The bill reduces upfront cost barriers for builders to meet stronger State energy codes in opportunity zones and increases transparency and oversight, but it shifts fiscal and administrative costs to states and taxpayers, risks limited consumer savings if costs are passed on, and creates time-limited uncertainty for investors.
Small builders of new housing in designated opportunity zones receive federal payments to cover higher costs when State energy codes exceed HUD’s Minimum Energy Standard, reducing upfront cost barriers to comply with stronger codes.
Homebuyers (first purchasers) benefit from increased price transparency because sellers must disclose cost differences and any reimbursements, improving informed purchasing decisions.
States that adopt or maintain more stringent energy codes are financially supported in opportunity zones, encouraging better energy performance of new housing stock and potential long-term energy savings in urban communities.
State governments and their taxpayers must make payments to builders to maintain eligibility for Title I funds, creating material new fiscal costs or forcing tradeoffs in state budgets.
Builders may still pass remaining costs onto buyers or choose not to fully reduce prices despite reimbursements, limiting the consumer benefit and possibly increasing housing costs for purchasers.
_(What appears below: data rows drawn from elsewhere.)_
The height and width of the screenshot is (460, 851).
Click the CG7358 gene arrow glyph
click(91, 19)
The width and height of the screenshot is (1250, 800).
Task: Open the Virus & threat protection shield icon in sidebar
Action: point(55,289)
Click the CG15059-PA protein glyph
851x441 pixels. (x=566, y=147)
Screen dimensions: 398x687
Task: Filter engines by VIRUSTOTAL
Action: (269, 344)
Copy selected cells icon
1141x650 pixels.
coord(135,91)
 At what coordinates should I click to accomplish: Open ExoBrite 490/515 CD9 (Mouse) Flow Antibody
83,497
Calculating cost differences, processing payments, and complying with reporting requirements imposes administrative burdens on state governments and HUD that could divert staff and funds from other programs.
Based on analysis of 2 sections of legislative text.
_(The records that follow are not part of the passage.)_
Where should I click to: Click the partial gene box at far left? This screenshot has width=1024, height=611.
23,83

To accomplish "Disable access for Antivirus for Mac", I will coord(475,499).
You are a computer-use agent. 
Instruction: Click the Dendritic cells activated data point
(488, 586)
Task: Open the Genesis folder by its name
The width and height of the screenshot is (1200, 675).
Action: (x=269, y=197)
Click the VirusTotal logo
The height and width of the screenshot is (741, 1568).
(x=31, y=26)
Requires states to reimburse builders in opportunity zones for the extra cost of meeting State energy housing codes above HUD’s Minimum Energy Standard, adds buyer disclosure, and mandates annual GAO reporting; sunsets in seven years.
Introduced January 30, 2026 by Jeff Crank · Last progress January 30, 2026
Requires states to reimburse builders who construct covered dwelling units in designated opportunity zones for any extra cost of complying with a State energy housing code above the cost of meeting HUD’s Minimum Energy Standard. Payments must be made within 30 days after occupancy certification, builders must give a HUD-prescribed disclosure to the first buyer about the cost difference and reimbursements, the GAO must report annually on payments and cost differences, and the rule expires seven years after enactment.